AUTHOR=Li Chunxiao , Guo Yuanfan , Jia Liqiong , Yao Minghua , Shao Sihui , Chen Jing , Xu Yi , Wu Rong TITLE=A Convolutional Neural Network Based on Ultrasound Images of Primary Breast Masses: Prediction of Lymph-Node Metastasis in Collaboration With Classification of Benign and Malignant Tumors JOURNAL=Frontiers in Physiology VOLUME=13 YEAR=2022 URL=https://www.frontiersin.org/journals/physiology/articles/10.3389/fphys.2022.882648 DOI=10.3389/fphys.2022.882648 ISSN=1664-042X ABSTRACT=

Purpose: A convolutional neural network (CNN) can perform well in either of two independent tasks [classification and axillary lymph-node metastasis (ALNM) prediction] based on breast ultrasound (US) images. This study is aimed to investigate the feasibility of performing the two tasks simultaneously.

Methods: We developed a multi-task CNN model based on a self-built dataset containing 5911 breast US images from 2131 patients.
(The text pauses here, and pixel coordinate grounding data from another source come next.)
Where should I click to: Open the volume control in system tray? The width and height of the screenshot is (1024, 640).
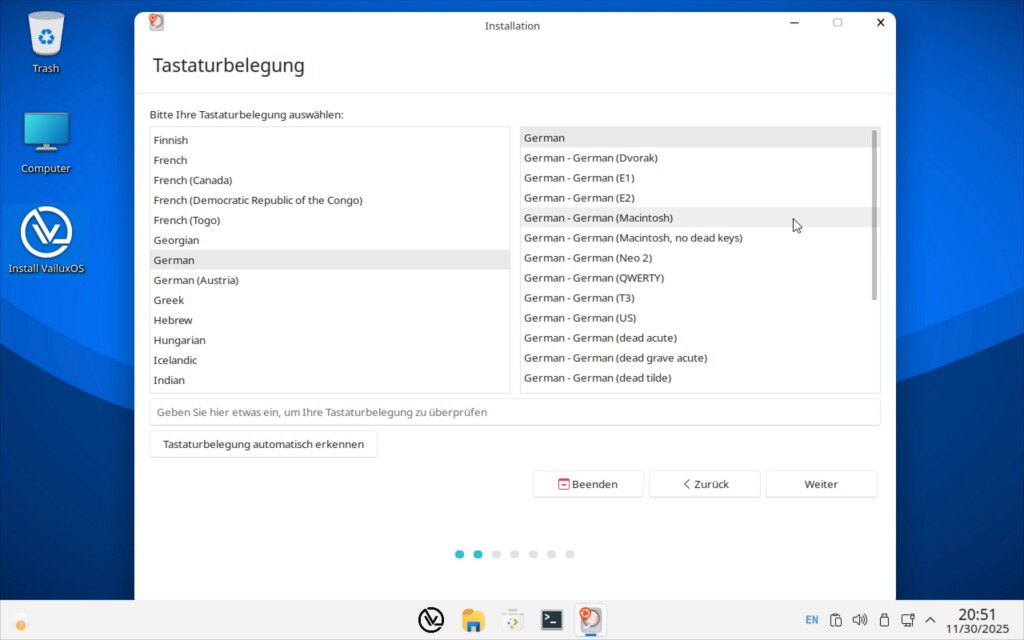coord(859,620)
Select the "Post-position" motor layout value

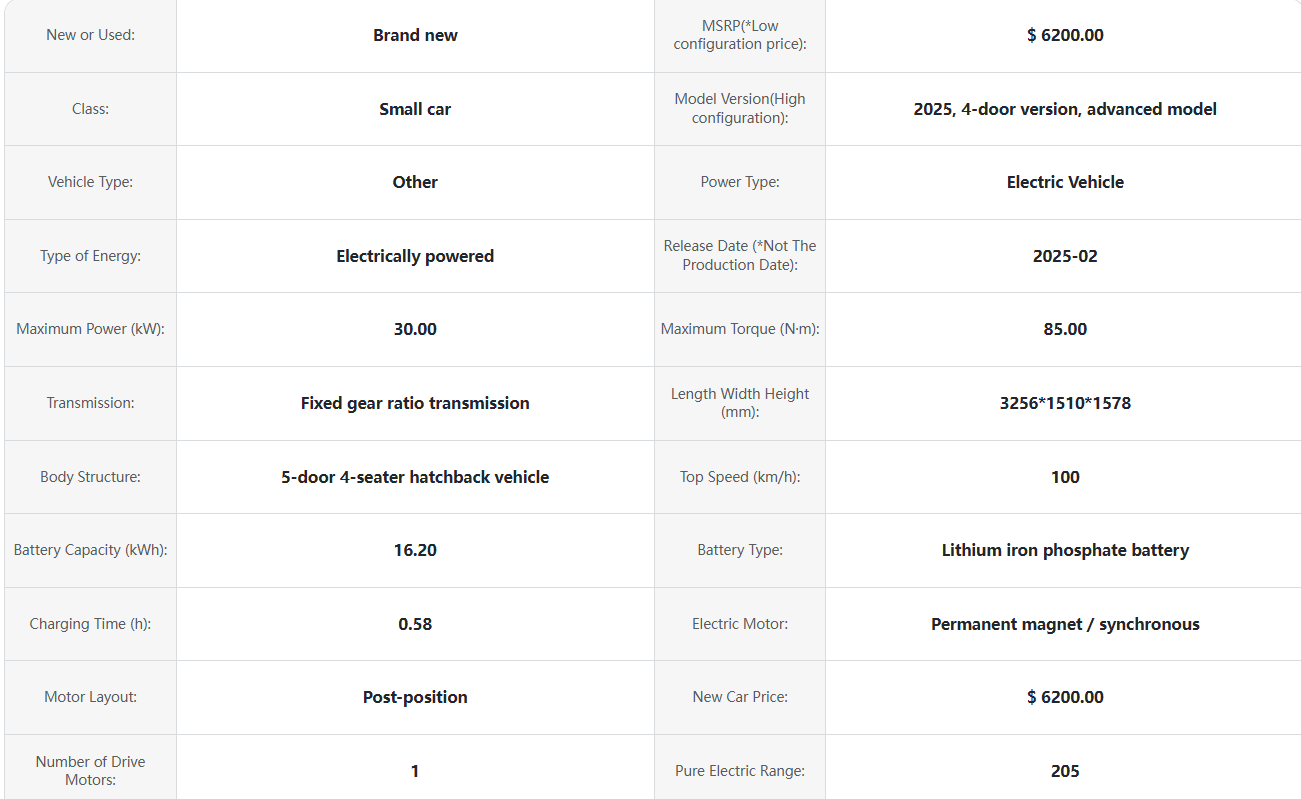[x=415, y=697]
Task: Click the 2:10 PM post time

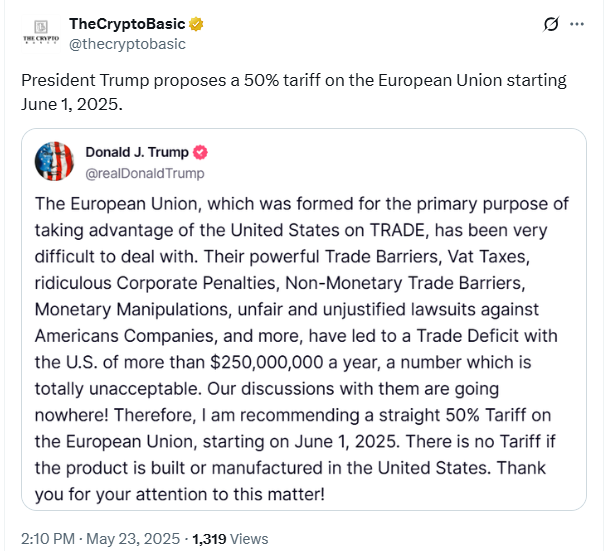Action: pos(45,538)
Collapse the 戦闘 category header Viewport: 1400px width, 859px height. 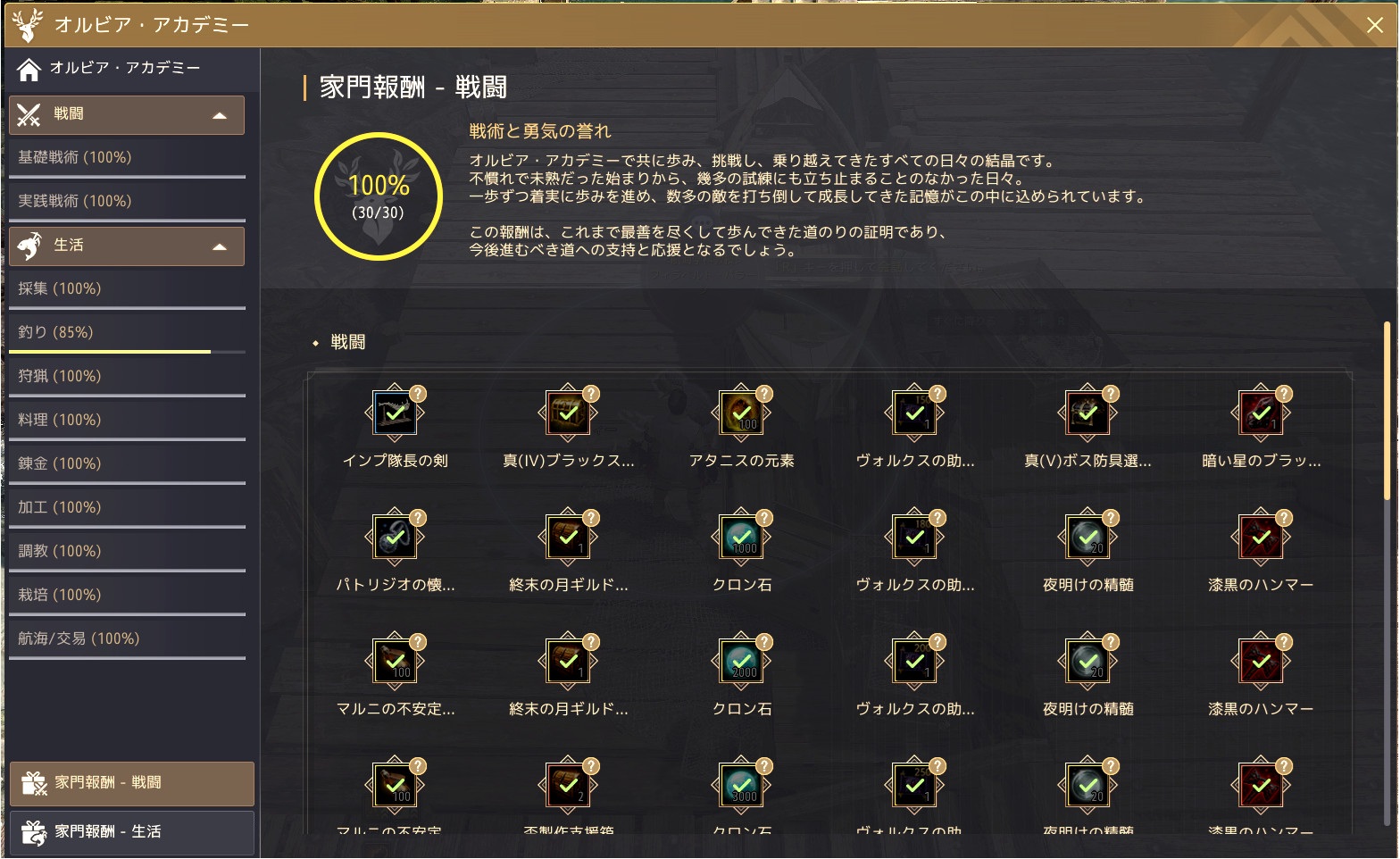click(x=127, y=114)
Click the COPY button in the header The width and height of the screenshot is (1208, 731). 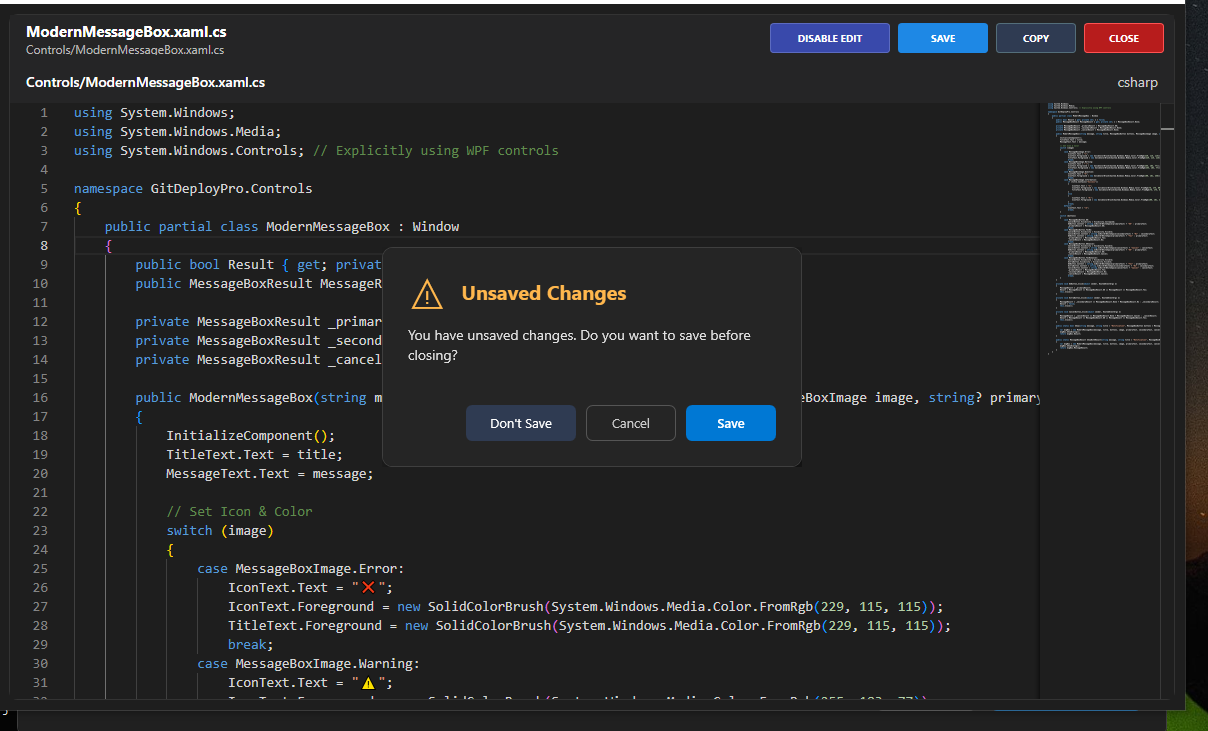pyautogui.click(x=1035, y=38)
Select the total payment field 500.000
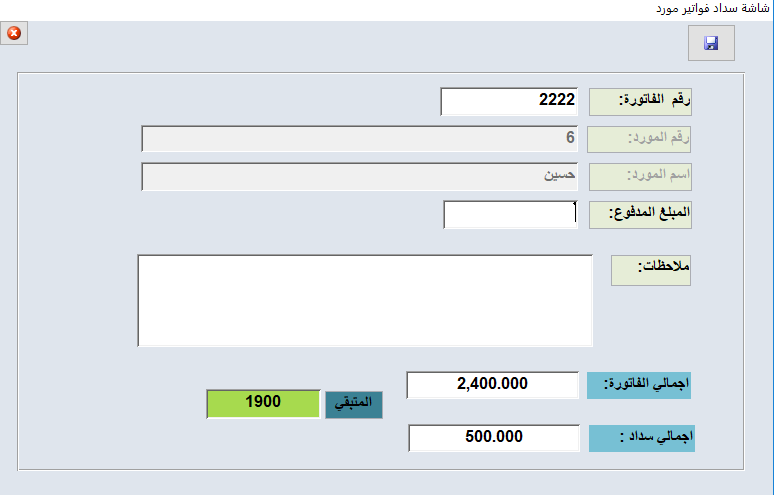Image resolution: width=774 pixels, height=495 pixels. click(494, 438)
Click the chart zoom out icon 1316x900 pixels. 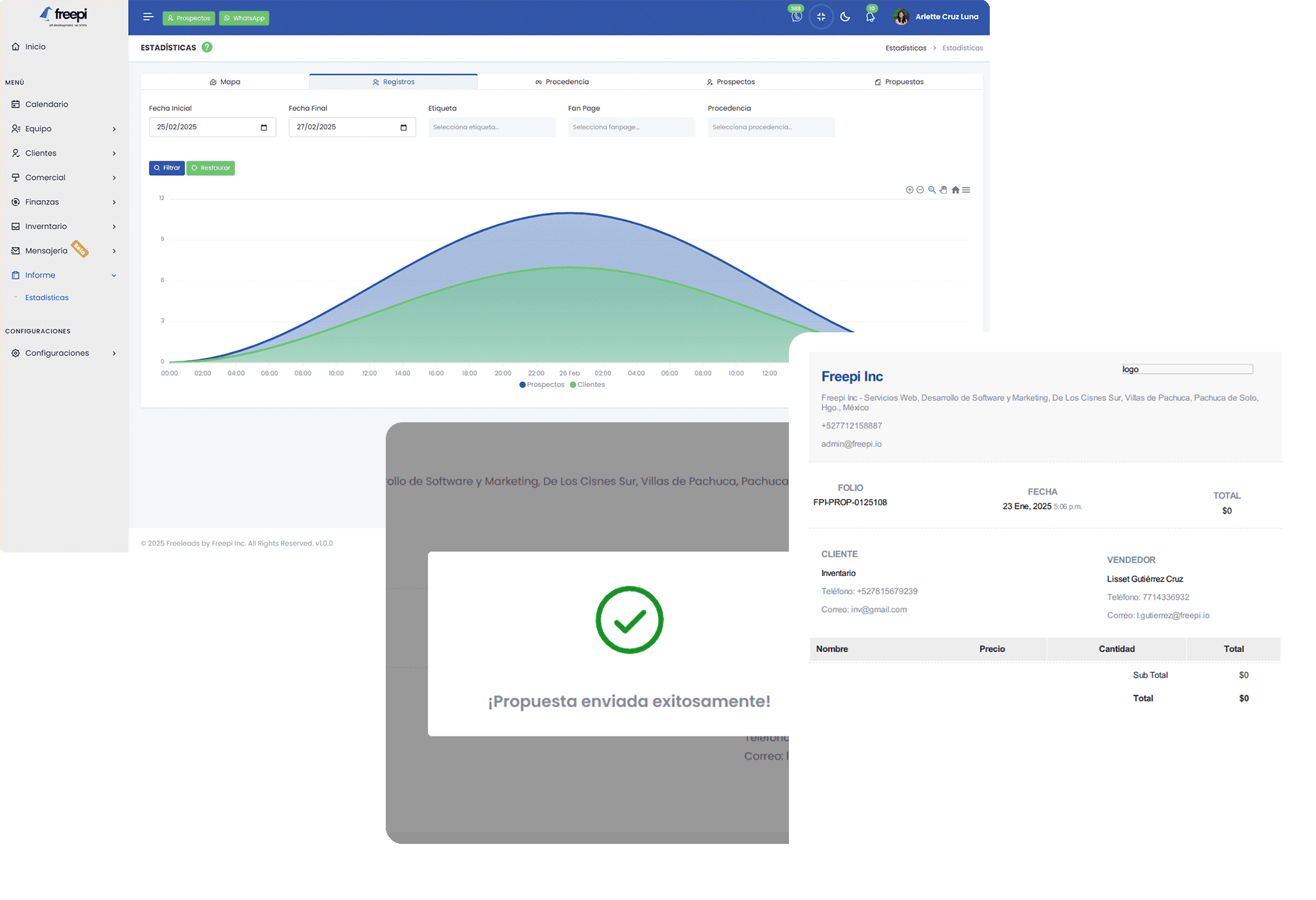pos(920,190)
A hierarchical loss (HL) function was designed to relate the two tasks. Sensitivity, specificity, accuracy, precision, F1-score, and analyses of receiver operating characteristic (ROC) curves and heatmaps were calculated. A radiomics model was built by the PyRadiomics package.

Results: The sensitivity, specificity and area under the ROC curve (AUC) of our CNN model for classification and ALNM tasks were 83.5%, 71.6%, 0.878 and 76.9%, 78.3%, 0.836, respectively. The inconsistency error of ALNM prediction corrected by HL function decreased from 7.5% to 4.2%. Predictive ability of the CNN model for ALNM burden (≥3 or ≥4) was 77.3%, 62.7%, and 0.752, and 66.6%, 76.8%, and 0.768, respectively, for sensitivity, specificity and AUC.

Conclusion: The proposed multi-task CNN model highlights its novelty in simultaneously distinguishing breast lesions and indicating nodal burden through US, which is valuable for “personalized” treatment.